Seagal também garantiu que seus antepassados eram originários do país e, por isso, se considera russo. “Orgulho-me que, precisamente na Rússia, compreendeu-se que é necessário desenvolver esse projeto. O país tem grandes cientistas e investigadores, que, por meio de novas tecnologias, podem fazer a humanidade dar um salto sem precedentes em direção a uma era de nova e melhor qualidade da vida”, completou.


Até o momento, consta que Pútin ainda não deu um retorno oficial ao pedido do famoso ator. Mas podemos adivinhar qual foi a resposta informal. Quem sabe não foi algo como “meu caro, Barack Obama e Nicolas Sarkozy já reservaram vários corpos para si e para os seus familiares. Você será o número 1125 da fila”?

---*---

Problema proposto ▸ Estenda o texto acima sobre o pedido de Seagal a Pútin, começando logo após a última frase.

Dados fornecidos ▸
---*---

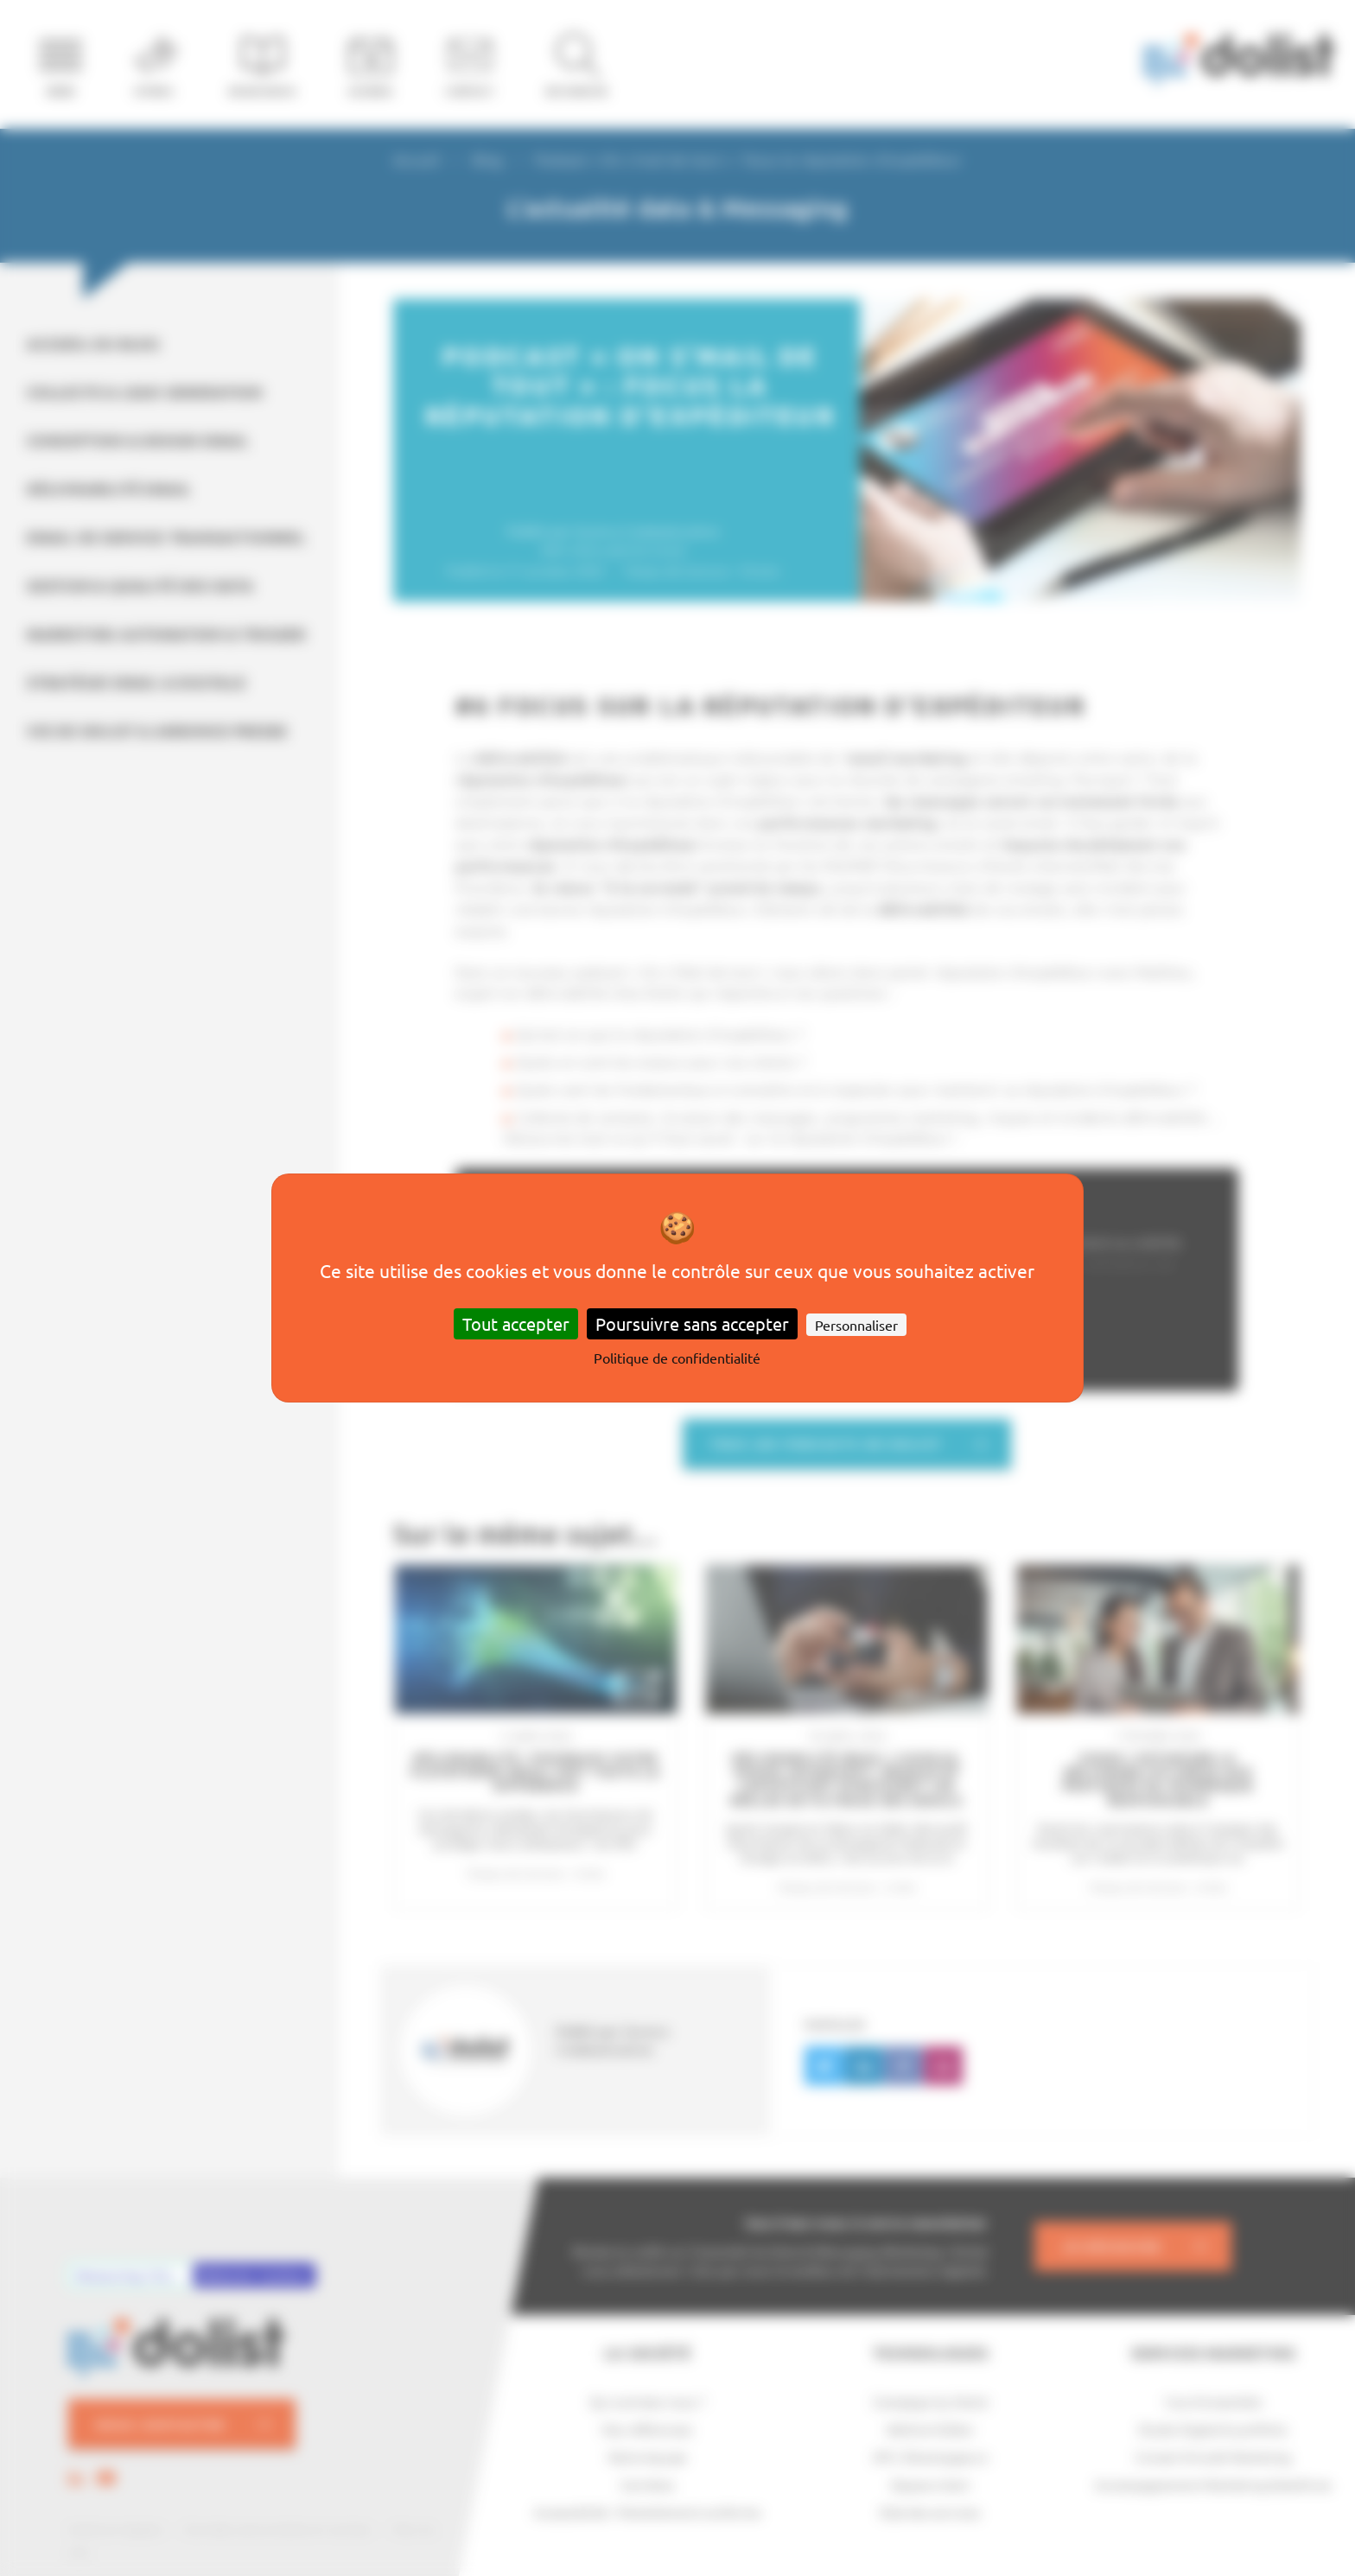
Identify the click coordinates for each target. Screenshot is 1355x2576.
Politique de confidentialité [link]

---*---

Resposta à tarefa ▸
Pessoalmente, não tenho nada contra a vida eterna almejada por Steven Seagal. Mas, se essas tecnologias estiverem ao alcance dele, porque não seriam também usadas por pessoas de reputação pior? Bin Laden, por exemplo, se ainda estivesse vivo. Por outro lado, se a humanidade for transmitida para os corpos artificiais, os problemas causados pelo terrorismo e pelas guerras deixarão de existir – vamos viver eternamente! Em todo caso, temos que esperar uns 30 anos para verificar essas perspectivas serão reais.